Clift recently finished his third picture, William Wyler's The Heiress. Now he is committed to Liberty Films, a Paramount subsidiary, for three more (which must be directed by Wyler, Frank Capra or George Stevens). Meanwhile, he is free to accept offers from Broadway, where he is also in great demand. One offer is for Lillian Hellman's forthcoming dramatization of the best-selling The Naked and the Dead. Clift doesn't know whether he'll do it : he hasn't seen the script yet.

Isn't It Romantic? (Paramount) leans heavily, for inspiration, on such Broadway musicomedies as Oklahoma! and Carousel. The idea is to give the wholesome nostalgias of small-town U.S. life a coat of sophisticated varnish and, if possible, a new lungful of life. As it turns out, the picture smells more of varnish than of fresh air.

The story doesn't greatly matter: a bluffing old Confederate veteran (capably hammed by Roland Culver) is deceived into fronting for an itinerant salesman (Patric Knowles) of wildcat oil shares. The wildcat is also a tomcat, and Veronica Lake, the prettiest of the colonel's three daughters, falls for him. The second daughter (Oklahoma's Mary Hatcher) sings a good deal, and the youngest (Mona Freeman) is on hand with wisecracks. There is also a cook (Pearl Bailey), and a comic swain (Billy De Wolfe).

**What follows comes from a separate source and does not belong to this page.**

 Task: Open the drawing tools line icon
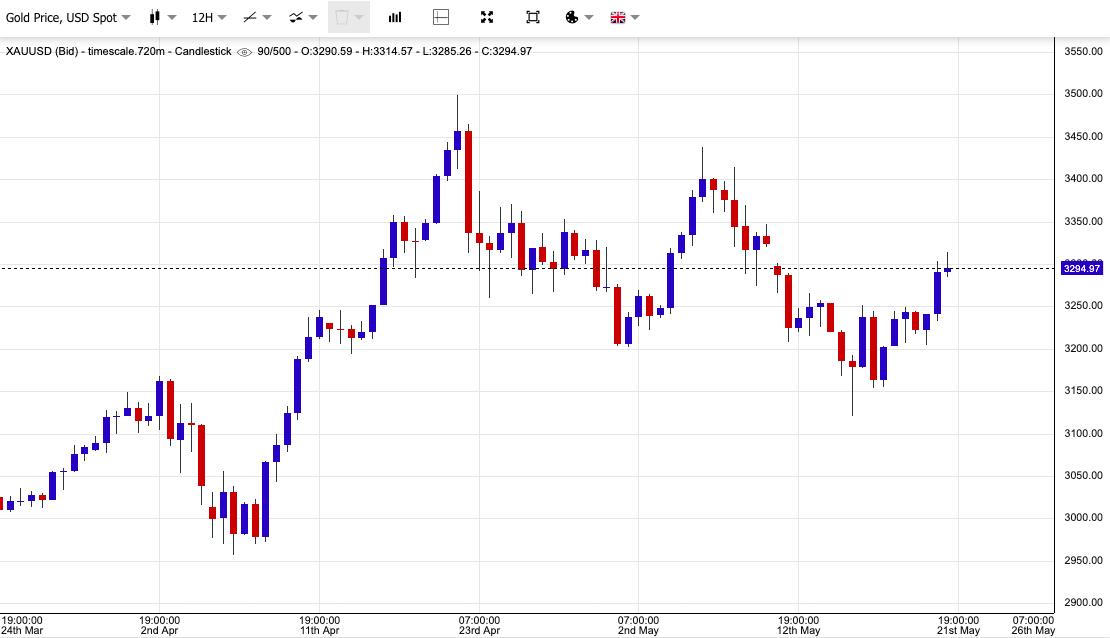[x=250, y=17]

More importantly for cinemusical purposes, there are plenty of occasions for songs and production numbers, cued in more or less naturally. 'Boys & girls bicycle to a picnic under leafy shade and sing about it en route; Billy De Wolfe sings At the Nickelodeon; Pearl Bailey clears away dishes or flicks a dust rag at a bannister while she chaws out a couple of songs.

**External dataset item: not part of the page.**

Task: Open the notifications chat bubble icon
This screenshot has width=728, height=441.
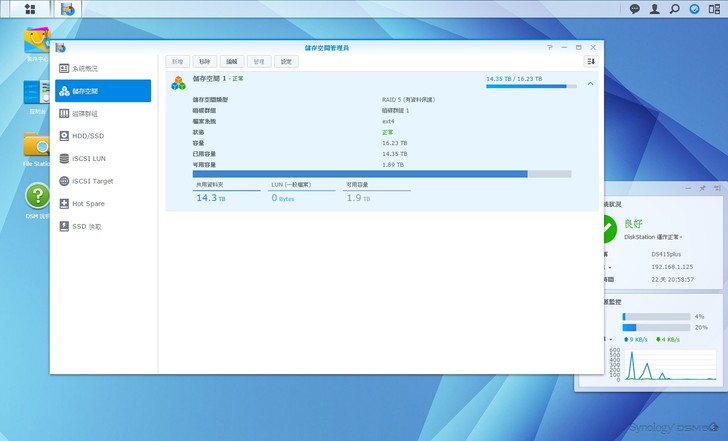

The trouble is that in its Tarkington-esque aspects, the show is completely lacking in genuine remembrance, ease and spontaneity. The cyclists are pretty to look at, but as artificially gay in spirit as so many madrigal singers. As a Midwestern servant of the early 1900s, Pearl Bailey is about as believable as Salvador Dali's autobiography, but she does whatever she does with such queenly conviction and emphasis that she is by all odds the best thing in the show.

Julia Misbehaves (M-G-M). During the amatory hurly-burly of World War I, Julia (Greer Garson), a hoy-de-hoyden of London's music halls, marries a landed gent (Walter Pidgeon). They break up before long and, for their child's sake, Julia nobly awards the father 100% custody. The years go by, and Julia, now a middle-aging tramp, gets an invitation to her daughter's posh wedding.